To eat pizza in a vineyard

The wineries in cottage country have their own special allure, but imagine being able dine al fresco in a vineyard that is serving up fresh wood-fired pizza. Prince Edward County has a number of spots that now offer pizza alongside their selection of wines, TerraCello Winery, Norman Hardie Winery and Vineyard, and Hillier Creek Estates Winery. Along the shores of Lake Eerie in the Essex Pelee Island Coast wine region of Harrow, Paglione Estate Winery also serves pizza from a wood-burning clay oven.

Wood-fired pizza
Wood-fired pizza | © OTMPC

To eat local

In addition to wine, beer, and pizza, cottage country has a delicious food scene. The large number of restaurants, cafes, and eateries in every destination speak for themselves, but the locally baked goods, cheeses, maple syrup, pickles, mustards, and other edible delights are not to be missed. A lot of the areas also have farmers markets where you can pick up seasonal and fresh local produce.

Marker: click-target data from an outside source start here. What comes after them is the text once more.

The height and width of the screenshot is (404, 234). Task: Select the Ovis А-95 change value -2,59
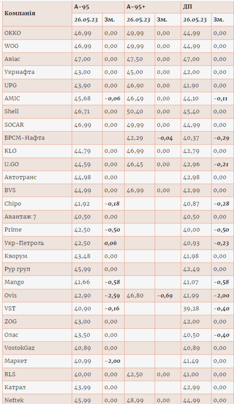coord(112,295)
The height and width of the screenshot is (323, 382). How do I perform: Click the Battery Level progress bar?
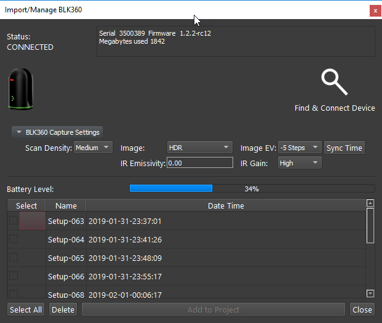click(x=252, y=189)
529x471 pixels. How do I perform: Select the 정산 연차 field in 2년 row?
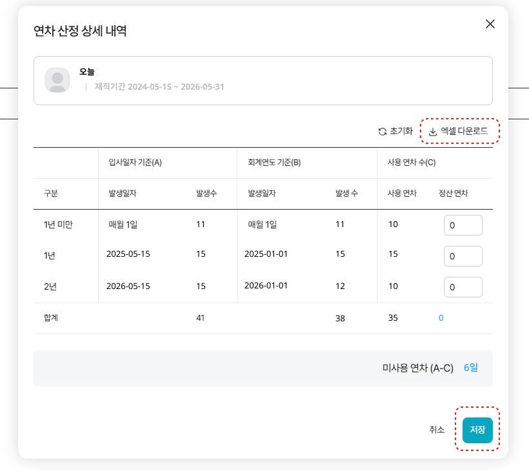point(463,287)
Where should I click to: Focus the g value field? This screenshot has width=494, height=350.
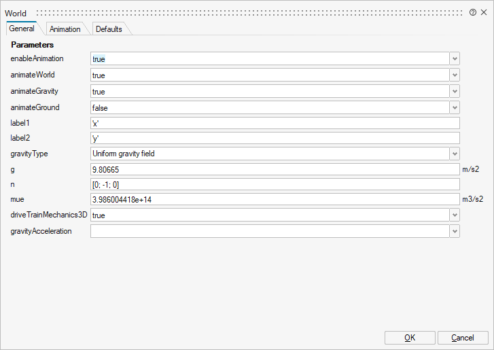click(275, 169)
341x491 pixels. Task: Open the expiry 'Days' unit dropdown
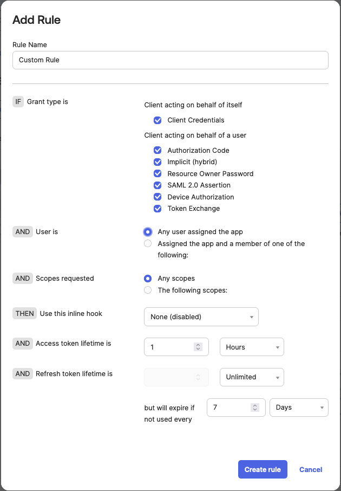pos(299,408)
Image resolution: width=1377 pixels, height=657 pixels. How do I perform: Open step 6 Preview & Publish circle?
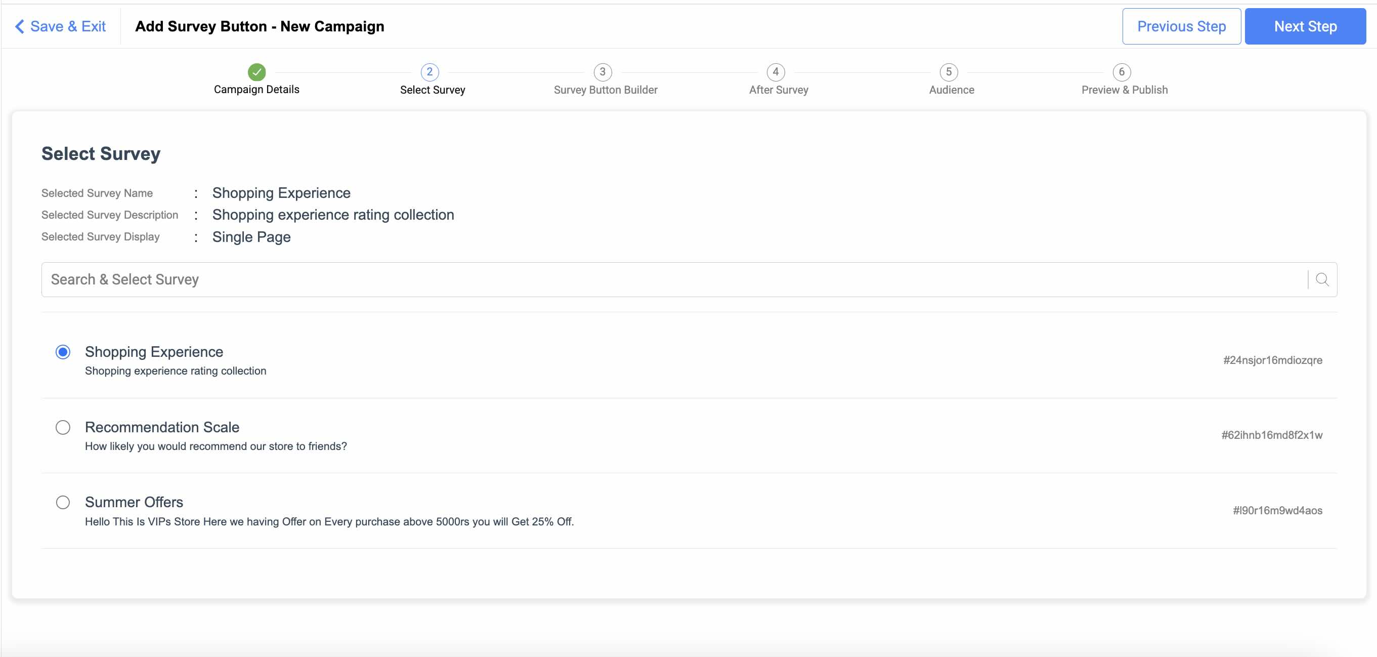(x=1121, y=72)

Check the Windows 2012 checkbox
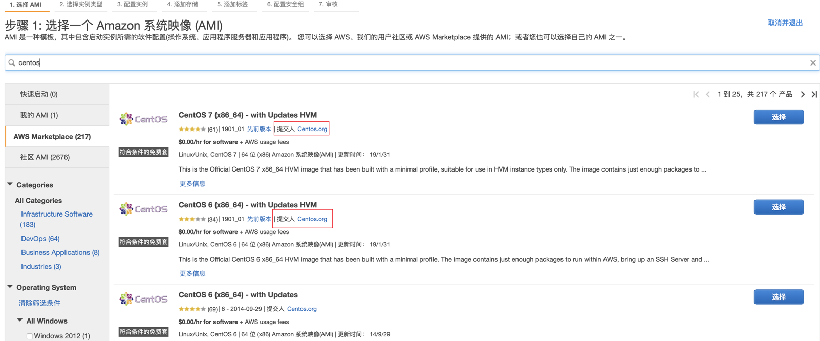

To explore charming and historic small towns

The urban landscape of cities is exciting, but small towns offer an opportunity to discover local culture at an easier pace. Getaways to cottage country will take you closer to some of Ontario’s small town gems where you can indulge in local attractions like cute bakeries, tea shops, and eateries, historical landmarks, boutique stores, and strolling through postcard perfect streets.

Paris, Ontario
Paris, Ontario | Courtesy of County of Brant

To experience the festivals

In cottage country there are festivals all year round to suit every interest, from food and drink to arts and culture and music all weekend. One of the biggest music festivals is WayHome which takes place at Oro-Medonte in Simcoe County, another regional gem in Ontario’s cottage country. Riverfest Elora and Parry Sound’s Turtle Music Festival are also hot tickets that will let you discover more districts that are just made for a getaway. While most of the festivals take place in the summer, during the winter holiday season and colder months there are still a number of events worth checking out. Countylicious in Prince Edward County celebrates all things culinary with and runs twice a year.

For stargazing

One of the best things about heading out of the city is leaving behind the artificial light pollution. Some areas in cottage country are particularly remote and give visitors an opportunity to enjoy the splendour of clear, dark skies. There are a number of places to see the stars like you’ve never seen them before. The pitch-black darkness of Torrance Barrens Dark Sky Preserve in the heart of the Muskoka area is perfect for stargazing and even viewing meteor showers. Point Pelee National Park and Bruce Peninsula Fathom Five National Park in Tobermory are other unique places to experience the beauty of starlight.

Stargazing at Torrance Barren
Stargazing at Torrance Barren | © OTMPC

For an outdoor adventure

From a leisurely paddle to adrenaline-pumping rapids or winter sports and activities, outdoor adventures are easily had in cottage country. You could kayak in Georgian Bay, paddle any one of Ontario’s half a million lakes and rivers or explore shipwrecks at Fathom Five National Park. During the winter, spend your weekends at cottages that are close to the slopes, so you can practice flying down snowy hills and explore frosted forests.

Fathom Five National Marine Park
Fathom Five National Marine Park | © OTMPC

For the hiking and trails

One of the best ways to discover cottage country is on foot. Muskoka’s incredible looping terrains through lakes and woodlands offer plenty of options for day hikes. The cottage region around Arrowhead Provincial Park in the heart of Muskoka is very popular. The trails surrounding Lake Mayflower and Lake Arrowhead have the historical remains of homes from 1870 which make for an interesting vista.

At almost 900 kilometres, the Bruce Trail runs from Niagara to Tobermory and is Canada’s oldest and longest footpath. There are plenty of vacation homes close to this UNESCO biosphere reserve that will let visitors discover the waterfalls, limestone caves, and forests along this trail. Haliburton’s extensive trail network is a dream come true for avid for hikers and mountain bikers. In Prince Edward County, hikers can wander through Cedar Sands Trail and experience the unique ecology of a dune forest.